### [TASK INSTRUCTIONS]
**1.** According to the breast cancer text, what share of breast cancers present with overexpression of estrogen receptors, progesterone receptors, or both?
**2.** Please rewrite the breast cancer text from "Latest Key Takeaways" up to and including "million cases, respectively.", changing "worldwide" to "globally".

### [READING PASSAGE]
Hormone receptor-positive (HR+) is the most common breast cancer subtype, with approximately 70% of breast cancers presenting with overexpression of estrogen receptors, progesterone receptors, or both. Overexpression of the hormone receptors allows estrogen and progesterone to drive tumor growth and proliferation. Therefore, endocrine therapy remains the standard treatment for advanced patients with HR+/human epidermal growth factor receptor 2-negative (HER2-) breast cancer.

Latest Key Takeaways
  • The publisher estimates that in 2018, there were 2.1 million incident cases and 8.6 million five-year prevalent cases of breast cancer worldwide. By 2027, incident and prevalent cases of breast cancer are expected to increase to 2.3 million and 9.3 million cases, respectively.
  • CDK4/6 inhibitors remain the standard treatment for advanced and metastatic HR+/HER2- patients. The publisher expects their uptake to increase significantly over the forecast period as Verzenio and Kisqali are projected to receive strategic label expansions into the adjuvant treatment setting for early-stage HR+/HER2- breast cancer patients. Verzenio is set to be the first of these therapies approved in early breast cancer, with US and EU regulatory decisions expected towards the end of 2021. Submissions were based on positive results from the Phase III monarchE trial. Ibrance is not forecasted to receive a similar approval after the failure of the PALLAS and PENELOPE-B trials.

### [PROVIDED DATA]
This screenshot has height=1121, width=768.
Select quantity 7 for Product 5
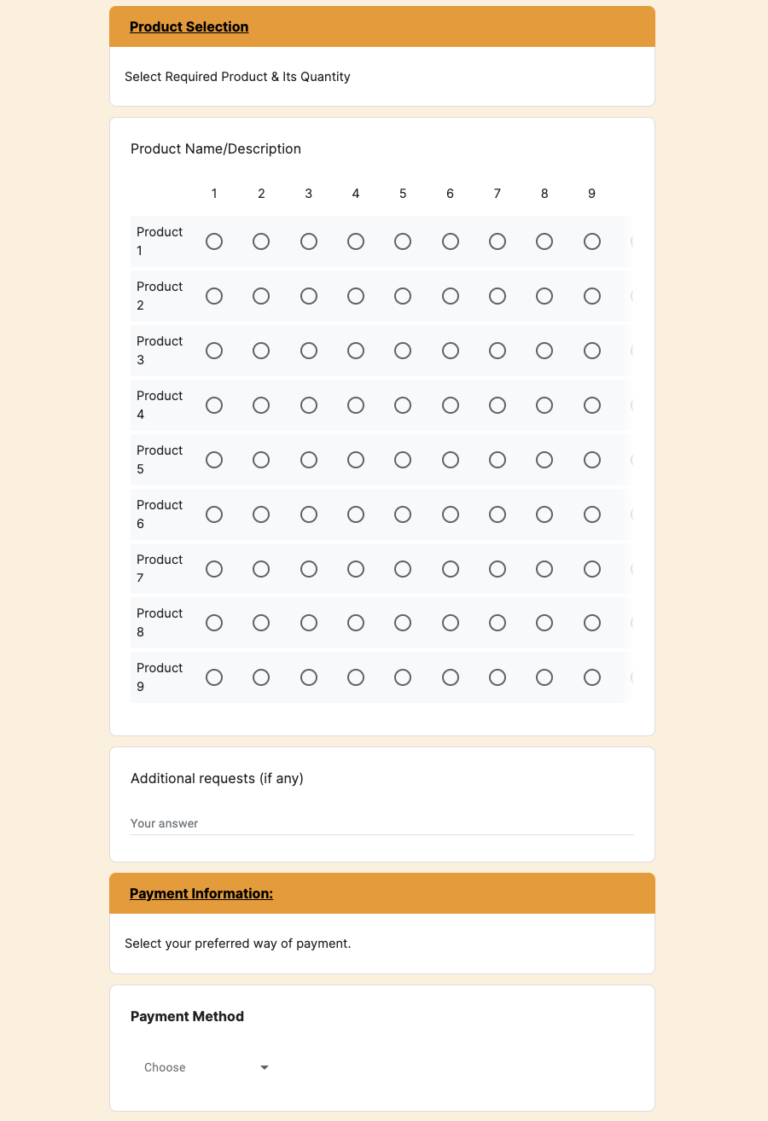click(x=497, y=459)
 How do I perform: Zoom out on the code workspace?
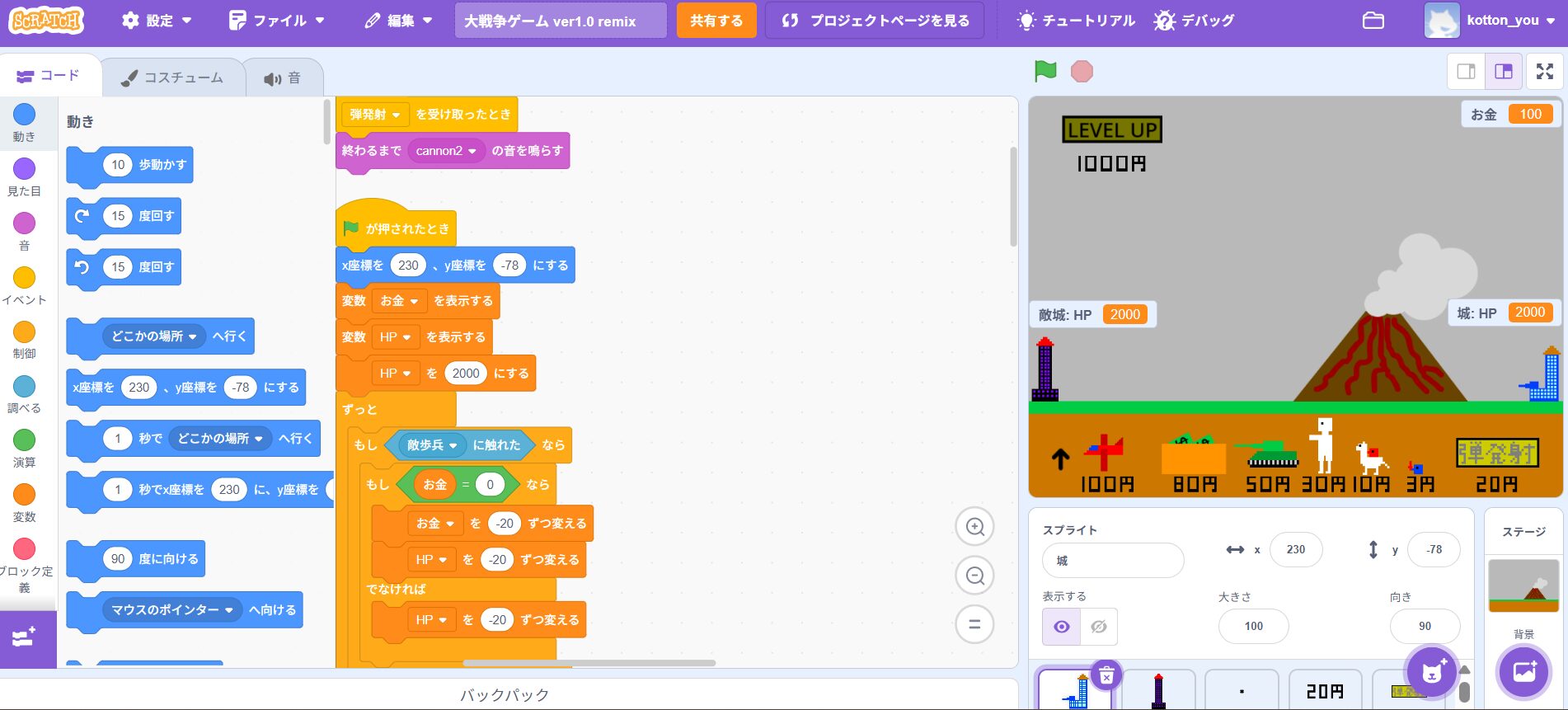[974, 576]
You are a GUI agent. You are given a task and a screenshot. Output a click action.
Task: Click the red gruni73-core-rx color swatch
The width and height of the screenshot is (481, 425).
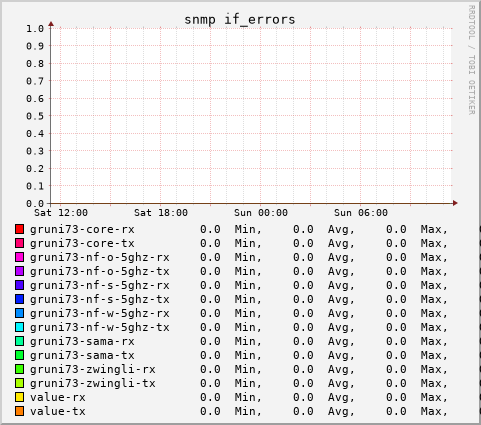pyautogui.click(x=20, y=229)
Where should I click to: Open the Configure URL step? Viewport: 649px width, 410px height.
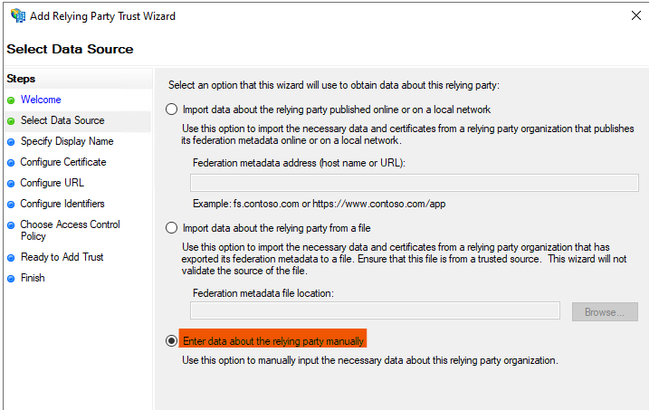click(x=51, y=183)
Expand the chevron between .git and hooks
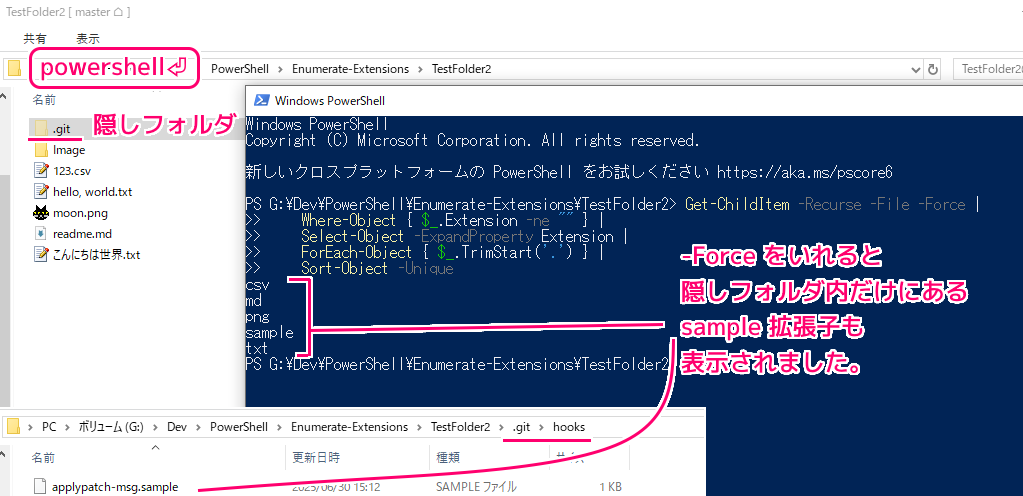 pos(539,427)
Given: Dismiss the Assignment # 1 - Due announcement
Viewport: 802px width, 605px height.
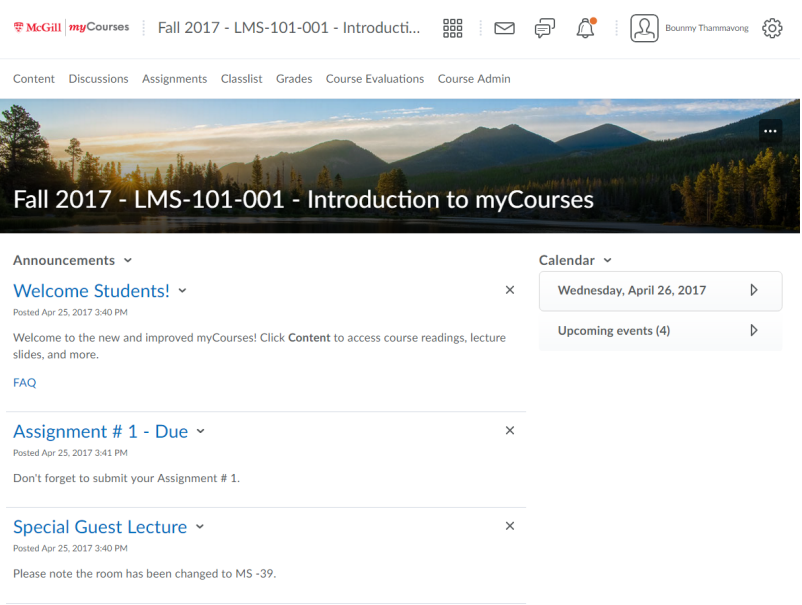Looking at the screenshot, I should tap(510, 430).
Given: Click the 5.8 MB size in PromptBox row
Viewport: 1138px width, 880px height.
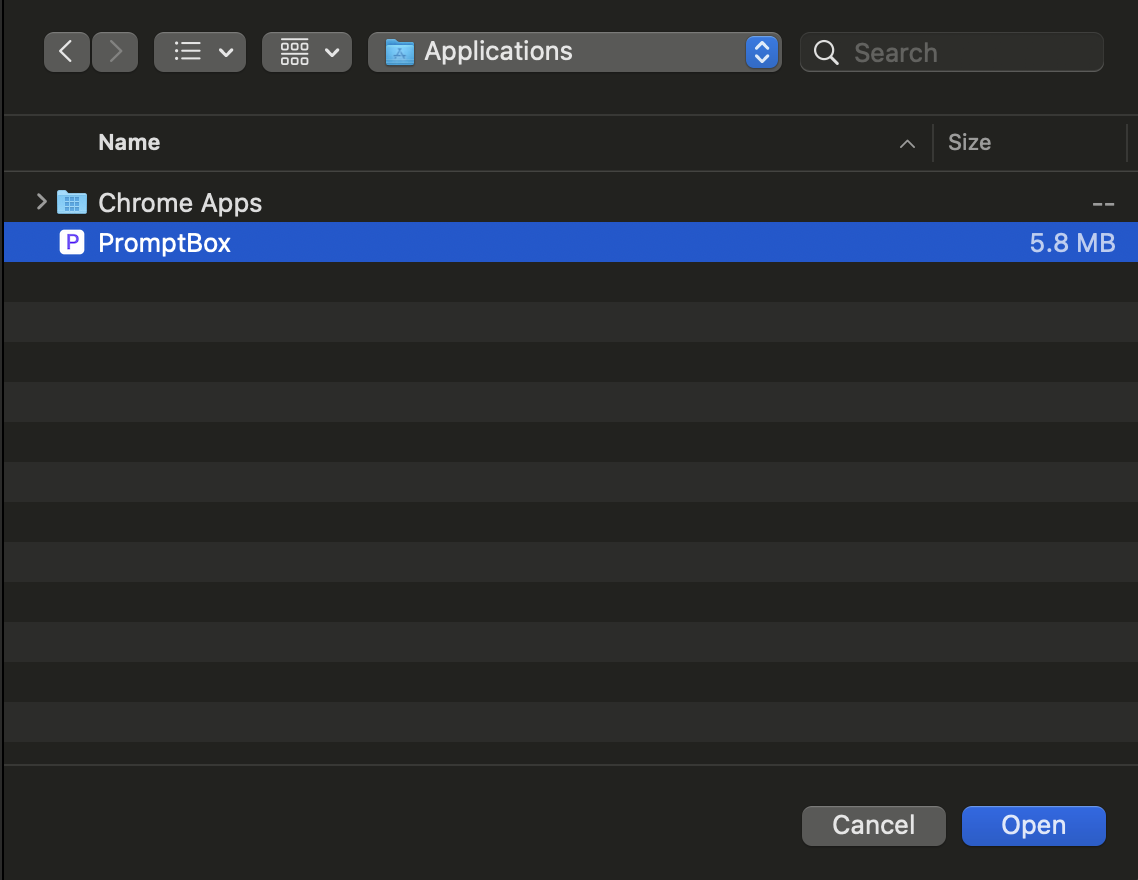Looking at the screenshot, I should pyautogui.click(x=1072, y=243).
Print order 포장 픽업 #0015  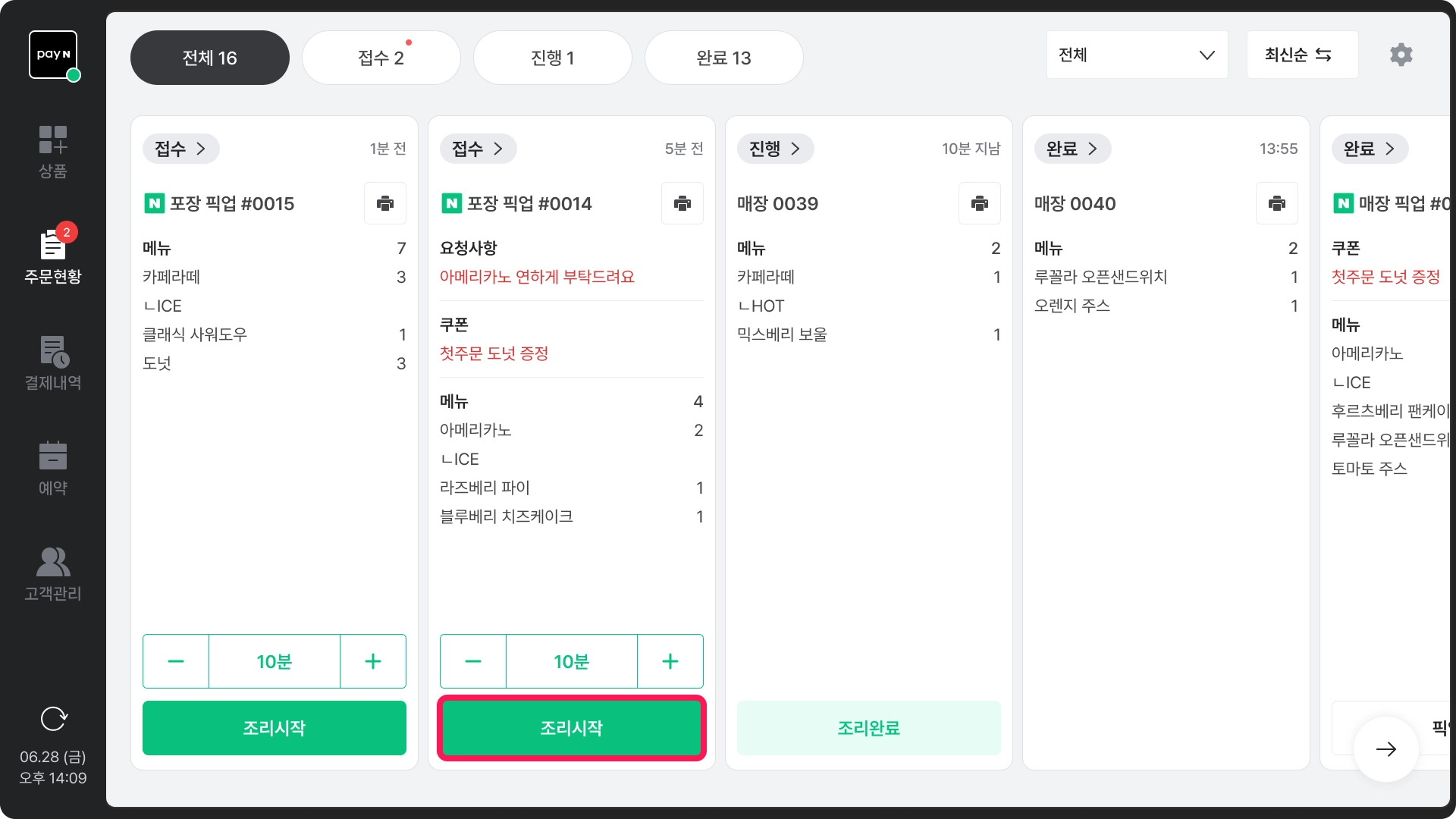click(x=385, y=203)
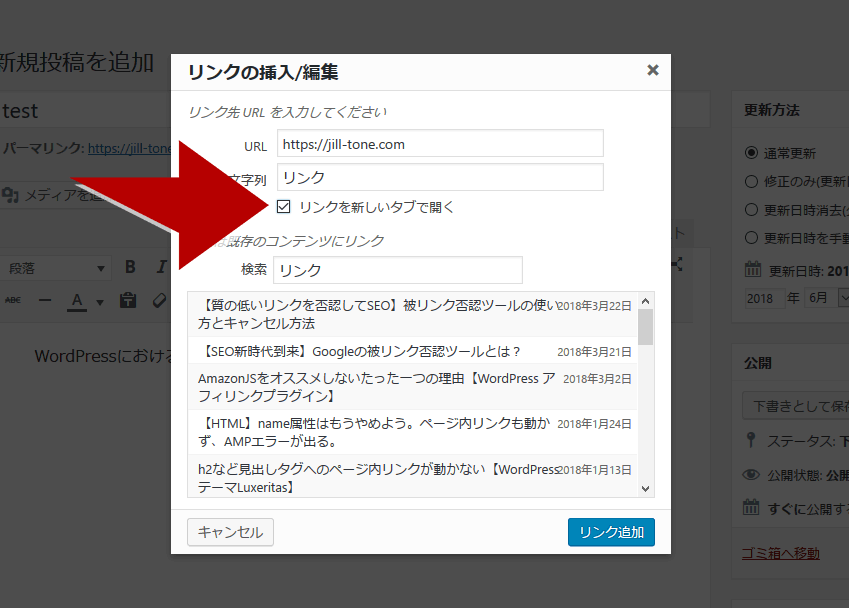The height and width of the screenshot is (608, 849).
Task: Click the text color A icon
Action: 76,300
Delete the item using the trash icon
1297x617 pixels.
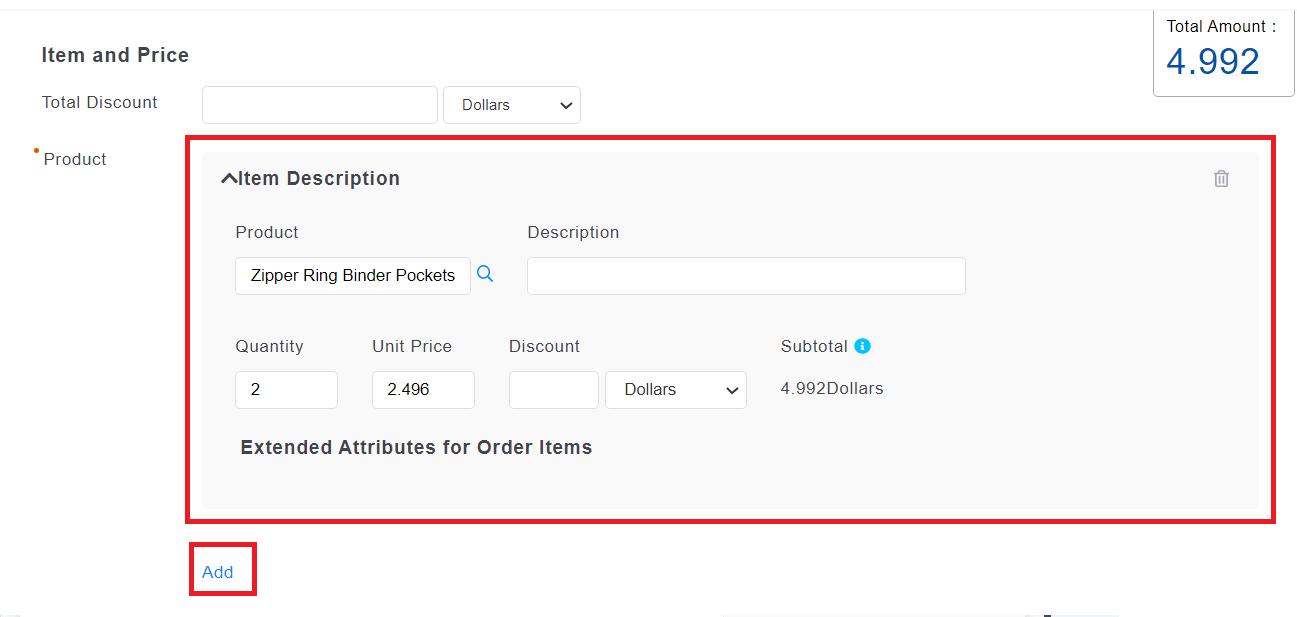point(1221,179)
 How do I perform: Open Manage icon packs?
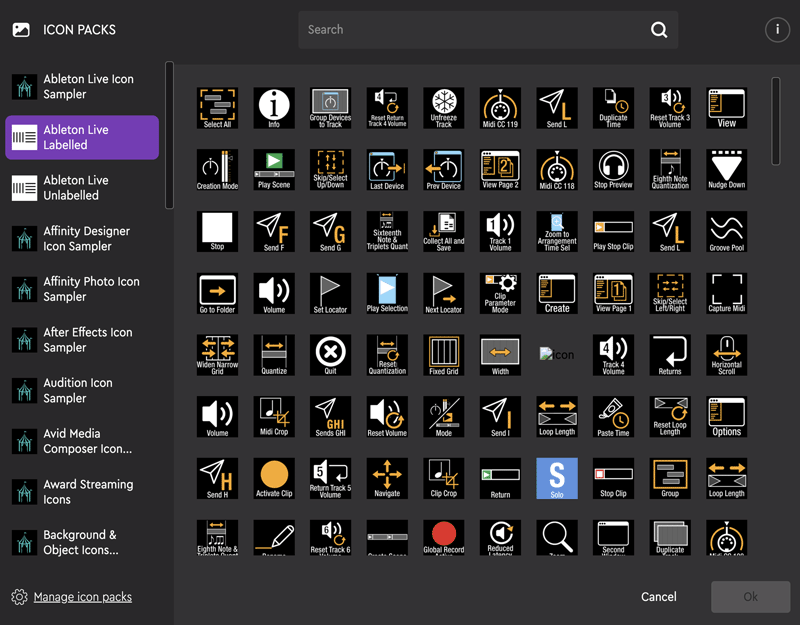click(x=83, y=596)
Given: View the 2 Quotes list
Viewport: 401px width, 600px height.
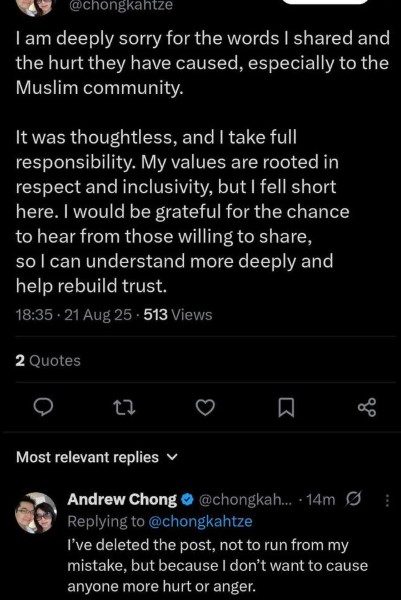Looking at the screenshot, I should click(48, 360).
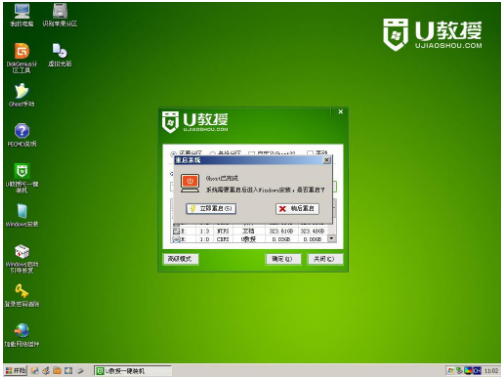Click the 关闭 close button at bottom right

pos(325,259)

### [RESULTS IN ORDER]
**1.** Approximately 70%.

**2.**
Latest Key Takeaways
  • The publisher estimates that in 2018, there were 2.1 million incident cases and 8.6 million five-year prevalent cases of breast cancer globally. By 2027, incident and prevalent cases of breast cancer are expected to increase to 2.3 million and 9.3 million cases, respectively.